GOAL A:
Copy out the entries from their start through the line containing "Action: point(229,137)", keeping every line as it stands.

TEXT EXCERPT:
## START
# Wife says she loves me but wont say she is in love with me



## kylestum0527 (Dec 15, 2015)

My wife today stated she loves me but would not say she is in love with me. She went on to say she is confused. Not sure what to take of this. She has been distant or lets say not affectionate. We have been married for 1 year and together for 10. Something similar to this happen around 5 years ago. She has a history of anxiety and depression. Not sure what to do here. We have 3 children together. I want things to work but don't want to be with someone who is not in love with me.


----------



## eric1 (Apr 10, 2015)

Has she been guarding her mobile device and/or is there a password on it?


Sent from my iPhone using Tapatalk


----------



## kylestum0527 (Dec 15, 2015)

No, not at all. I don't suspect her of cheating in the least.


----------



## MJJEAN (Jun 26, 2015)

Have you spoken to her about her feelings in detail? For example, has she explained to you what changed and when? Did you notice a change in her treatment of you near any particular event?


----------



## TAMAT (Jun 20, 2015)

Kyle,

The thing is that no body suspects or wants to believe that their W or GF is cheating on them, but it's happens so quickly these days with all the means to communicate.

Is your W in communication with anyone excessively?

Does she dress better, more sexy?

Has she lost weight?

The "I love you but am not in love with you" is a very strong indicator that she is at least emotionally attached to someone else.

Tamat


----------



## Sleeplessnights (Dec 1, 2015)

Pray for patience and tolerance...going through the same crap right now. Analyse your relationship. Look for how you went wrong....what she did wrong....and what to do to fix those problems.
## END
LISTED RECORDS:
## START
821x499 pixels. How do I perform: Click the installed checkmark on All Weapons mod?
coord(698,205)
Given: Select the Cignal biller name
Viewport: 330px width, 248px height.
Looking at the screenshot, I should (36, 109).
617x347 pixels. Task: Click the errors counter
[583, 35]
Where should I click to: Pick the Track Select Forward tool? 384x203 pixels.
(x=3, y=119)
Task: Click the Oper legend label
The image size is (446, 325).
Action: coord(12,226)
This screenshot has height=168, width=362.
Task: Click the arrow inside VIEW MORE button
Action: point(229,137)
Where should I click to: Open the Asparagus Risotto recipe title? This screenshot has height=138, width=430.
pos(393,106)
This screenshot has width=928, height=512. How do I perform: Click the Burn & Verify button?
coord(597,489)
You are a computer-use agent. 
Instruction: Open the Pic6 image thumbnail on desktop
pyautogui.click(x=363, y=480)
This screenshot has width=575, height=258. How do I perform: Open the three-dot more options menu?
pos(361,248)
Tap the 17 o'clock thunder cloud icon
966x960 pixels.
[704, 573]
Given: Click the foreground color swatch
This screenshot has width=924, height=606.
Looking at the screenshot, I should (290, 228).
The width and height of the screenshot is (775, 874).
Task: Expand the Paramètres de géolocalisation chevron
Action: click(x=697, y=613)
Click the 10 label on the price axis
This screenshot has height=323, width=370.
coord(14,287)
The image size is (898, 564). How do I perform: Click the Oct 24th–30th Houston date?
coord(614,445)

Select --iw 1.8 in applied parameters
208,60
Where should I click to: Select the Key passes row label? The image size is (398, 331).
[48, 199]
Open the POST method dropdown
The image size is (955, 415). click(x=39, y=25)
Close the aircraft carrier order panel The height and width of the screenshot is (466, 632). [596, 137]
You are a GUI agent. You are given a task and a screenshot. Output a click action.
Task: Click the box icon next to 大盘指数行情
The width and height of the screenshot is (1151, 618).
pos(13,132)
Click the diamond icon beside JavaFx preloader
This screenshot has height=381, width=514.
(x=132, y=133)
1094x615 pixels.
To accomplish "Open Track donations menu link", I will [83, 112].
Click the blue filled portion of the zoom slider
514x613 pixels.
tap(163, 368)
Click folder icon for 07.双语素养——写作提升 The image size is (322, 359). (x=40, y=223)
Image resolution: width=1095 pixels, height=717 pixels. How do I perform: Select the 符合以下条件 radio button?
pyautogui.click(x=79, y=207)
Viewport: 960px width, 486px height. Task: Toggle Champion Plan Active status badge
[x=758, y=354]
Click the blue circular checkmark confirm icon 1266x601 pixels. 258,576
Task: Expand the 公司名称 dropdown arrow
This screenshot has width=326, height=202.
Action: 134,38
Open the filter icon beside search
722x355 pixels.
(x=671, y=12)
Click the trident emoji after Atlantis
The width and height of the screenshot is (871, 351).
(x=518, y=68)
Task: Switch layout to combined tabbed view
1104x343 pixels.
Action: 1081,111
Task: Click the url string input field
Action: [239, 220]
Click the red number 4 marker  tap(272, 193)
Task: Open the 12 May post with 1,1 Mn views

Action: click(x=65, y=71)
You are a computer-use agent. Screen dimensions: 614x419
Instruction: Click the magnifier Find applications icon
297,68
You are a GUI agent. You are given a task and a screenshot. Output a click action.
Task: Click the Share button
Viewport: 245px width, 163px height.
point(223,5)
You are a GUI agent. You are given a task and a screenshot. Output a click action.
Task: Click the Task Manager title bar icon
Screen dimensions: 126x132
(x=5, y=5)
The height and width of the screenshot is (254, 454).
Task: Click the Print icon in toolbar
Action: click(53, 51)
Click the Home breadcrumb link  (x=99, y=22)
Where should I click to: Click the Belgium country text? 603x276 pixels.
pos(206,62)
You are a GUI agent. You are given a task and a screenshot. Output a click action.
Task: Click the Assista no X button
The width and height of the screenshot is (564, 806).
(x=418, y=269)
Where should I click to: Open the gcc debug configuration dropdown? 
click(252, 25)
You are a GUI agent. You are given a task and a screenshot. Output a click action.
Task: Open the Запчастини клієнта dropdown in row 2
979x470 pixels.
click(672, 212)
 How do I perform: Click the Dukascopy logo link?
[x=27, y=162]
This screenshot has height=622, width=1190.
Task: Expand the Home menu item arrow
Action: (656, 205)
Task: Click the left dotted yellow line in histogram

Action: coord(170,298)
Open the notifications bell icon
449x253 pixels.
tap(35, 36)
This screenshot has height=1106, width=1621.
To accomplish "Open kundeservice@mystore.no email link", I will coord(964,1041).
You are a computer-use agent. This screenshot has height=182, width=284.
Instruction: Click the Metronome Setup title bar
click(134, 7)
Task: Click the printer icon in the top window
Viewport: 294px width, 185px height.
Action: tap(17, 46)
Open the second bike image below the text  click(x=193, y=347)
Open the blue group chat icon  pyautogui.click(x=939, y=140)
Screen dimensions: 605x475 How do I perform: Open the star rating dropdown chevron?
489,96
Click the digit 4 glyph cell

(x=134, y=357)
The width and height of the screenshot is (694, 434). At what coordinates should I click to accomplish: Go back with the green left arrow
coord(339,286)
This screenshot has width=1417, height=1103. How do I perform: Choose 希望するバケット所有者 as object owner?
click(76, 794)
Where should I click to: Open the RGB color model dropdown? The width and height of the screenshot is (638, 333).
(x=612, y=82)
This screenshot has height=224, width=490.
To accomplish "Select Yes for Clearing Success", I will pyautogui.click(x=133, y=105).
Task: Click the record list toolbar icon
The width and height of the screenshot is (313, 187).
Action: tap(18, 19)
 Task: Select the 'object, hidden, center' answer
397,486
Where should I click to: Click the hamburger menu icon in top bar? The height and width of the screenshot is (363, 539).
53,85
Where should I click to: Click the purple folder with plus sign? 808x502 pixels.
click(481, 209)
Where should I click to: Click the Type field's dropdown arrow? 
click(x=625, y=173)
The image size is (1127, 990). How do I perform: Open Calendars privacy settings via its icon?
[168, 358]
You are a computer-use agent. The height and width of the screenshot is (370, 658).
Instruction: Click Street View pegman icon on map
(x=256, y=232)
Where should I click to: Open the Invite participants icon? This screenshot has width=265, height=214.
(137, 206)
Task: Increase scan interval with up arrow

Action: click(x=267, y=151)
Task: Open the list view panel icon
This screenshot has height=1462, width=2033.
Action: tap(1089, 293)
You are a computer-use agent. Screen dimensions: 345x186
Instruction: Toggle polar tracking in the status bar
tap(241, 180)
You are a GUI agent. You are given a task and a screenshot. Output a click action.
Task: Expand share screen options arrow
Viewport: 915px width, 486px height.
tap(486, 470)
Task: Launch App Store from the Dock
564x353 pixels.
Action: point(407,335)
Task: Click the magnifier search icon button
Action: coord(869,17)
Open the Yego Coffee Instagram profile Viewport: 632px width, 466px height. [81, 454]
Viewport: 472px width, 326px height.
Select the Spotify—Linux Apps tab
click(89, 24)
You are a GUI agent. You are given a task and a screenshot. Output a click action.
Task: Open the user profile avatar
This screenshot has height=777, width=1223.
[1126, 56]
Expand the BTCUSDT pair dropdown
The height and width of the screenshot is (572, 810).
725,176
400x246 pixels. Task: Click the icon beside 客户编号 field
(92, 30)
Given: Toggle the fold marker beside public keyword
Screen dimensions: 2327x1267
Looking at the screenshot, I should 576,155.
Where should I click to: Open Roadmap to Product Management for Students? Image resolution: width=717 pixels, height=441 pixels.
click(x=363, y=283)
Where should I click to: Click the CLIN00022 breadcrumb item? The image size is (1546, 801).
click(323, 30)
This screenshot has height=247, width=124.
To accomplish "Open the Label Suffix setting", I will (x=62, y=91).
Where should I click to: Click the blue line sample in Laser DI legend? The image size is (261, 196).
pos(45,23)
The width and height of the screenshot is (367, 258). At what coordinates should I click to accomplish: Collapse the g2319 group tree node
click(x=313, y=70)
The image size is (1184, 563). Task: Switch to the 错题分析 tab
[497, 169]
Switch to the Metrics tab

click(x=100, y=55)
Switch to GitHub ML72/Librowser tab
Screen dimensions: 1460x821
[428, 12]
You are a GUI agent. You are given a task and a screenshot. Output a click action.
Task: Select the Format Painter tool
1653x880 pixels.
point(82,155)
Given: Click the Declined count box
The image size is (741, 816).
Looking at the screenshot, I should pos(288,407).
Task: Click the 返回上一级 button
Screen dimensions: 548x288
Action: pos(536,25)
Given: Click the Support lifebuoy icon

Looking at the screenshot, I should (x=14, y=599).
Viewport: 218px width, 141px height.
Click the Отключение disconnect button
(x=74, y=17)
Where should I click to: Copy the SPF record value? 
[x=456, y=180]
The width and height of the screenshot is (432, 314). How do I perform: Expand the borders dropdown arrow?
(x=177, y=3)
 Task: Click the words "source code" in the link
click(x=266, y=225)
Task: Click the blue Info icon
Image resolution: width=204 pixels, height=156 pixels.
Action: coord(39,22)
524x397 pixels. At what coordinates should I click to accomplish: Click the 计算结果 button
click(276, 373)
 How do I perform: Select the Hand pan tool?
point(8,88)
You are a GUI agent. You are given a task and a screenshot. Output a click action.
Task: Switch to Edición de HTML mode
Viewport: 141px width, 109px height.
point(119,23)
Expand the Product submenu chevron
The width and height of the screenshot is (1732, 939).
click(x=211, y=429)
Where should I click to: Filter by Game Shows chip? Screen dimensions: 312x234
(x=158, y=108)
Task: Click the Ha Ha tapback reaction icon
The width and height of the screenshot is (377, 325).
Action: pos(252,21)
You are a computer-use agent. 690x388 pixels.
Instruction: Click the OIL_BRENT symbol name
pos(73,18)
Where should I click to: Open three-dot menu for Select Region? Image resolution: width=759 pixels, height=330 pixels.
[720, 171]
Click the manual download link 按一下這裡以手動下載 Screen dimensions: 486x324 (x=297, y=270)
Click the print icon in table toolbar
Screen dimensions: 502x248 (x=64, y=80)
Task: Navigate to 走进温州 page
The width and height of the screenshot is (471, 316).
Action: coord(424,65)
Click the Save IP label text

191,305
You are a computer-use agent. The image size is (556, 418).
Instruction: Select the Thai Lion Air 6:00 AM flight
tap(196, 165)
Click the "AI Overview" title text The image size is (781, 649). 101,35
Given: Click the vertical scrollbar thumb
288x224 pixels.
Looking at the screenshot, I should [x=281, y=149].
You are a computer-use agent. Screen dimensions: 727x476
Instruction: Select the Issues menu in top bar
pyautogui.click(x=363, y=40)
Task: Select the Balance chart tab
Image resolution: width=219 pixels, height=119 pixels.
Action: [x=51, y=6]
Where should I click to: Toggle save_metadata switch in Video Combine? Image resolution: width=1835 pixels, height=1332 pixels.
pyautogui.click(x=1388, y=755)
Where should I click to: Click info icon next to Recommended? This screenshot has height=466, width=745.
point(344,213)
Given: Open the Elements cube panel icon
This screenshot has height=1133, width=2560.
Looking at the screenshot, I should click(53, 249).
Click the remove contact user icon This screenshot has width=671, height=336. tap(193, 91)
## END
GOAL B:
Summarize the forum thread in two sentences.

FULL RESPONSE A:
821x499 pixels. How do I perform: Click the installed checkmark on All Weapons mod?
coord(698,205)
Given: Select the Cignal biller name
Viewport: 330px width, 248px height.
Looking at the screenshot, I should (36, 109).
617x347 pixels. Task: Click the errors counter
[583, 35]
Where should I click to: Pick the Track Select Forward tool? 384x203 pixels.
(x=3, y=119)
Task: Click the Oper legend label
The image size is (446, 325).
Action: coord(12,226)
This screenshot has height=168, width=362.
Task: Click the arrow inside VIEW MORE button
Action: point(229,137)

FULL RESPONSE B:
The original poster, married one year and together ten with three children, says their wife claims to love them but won't say she is in love with them, calling herself confused, and notes she has been distant and has a history of anxiety and depression. Replies ask whether she guards her phone (the poster says no and doesn't suspect cheating), ask whether she has explained what changed, call the phrase a strong sign of emotional attachment to someone else, and advise praying for patience and analyzing the relationship.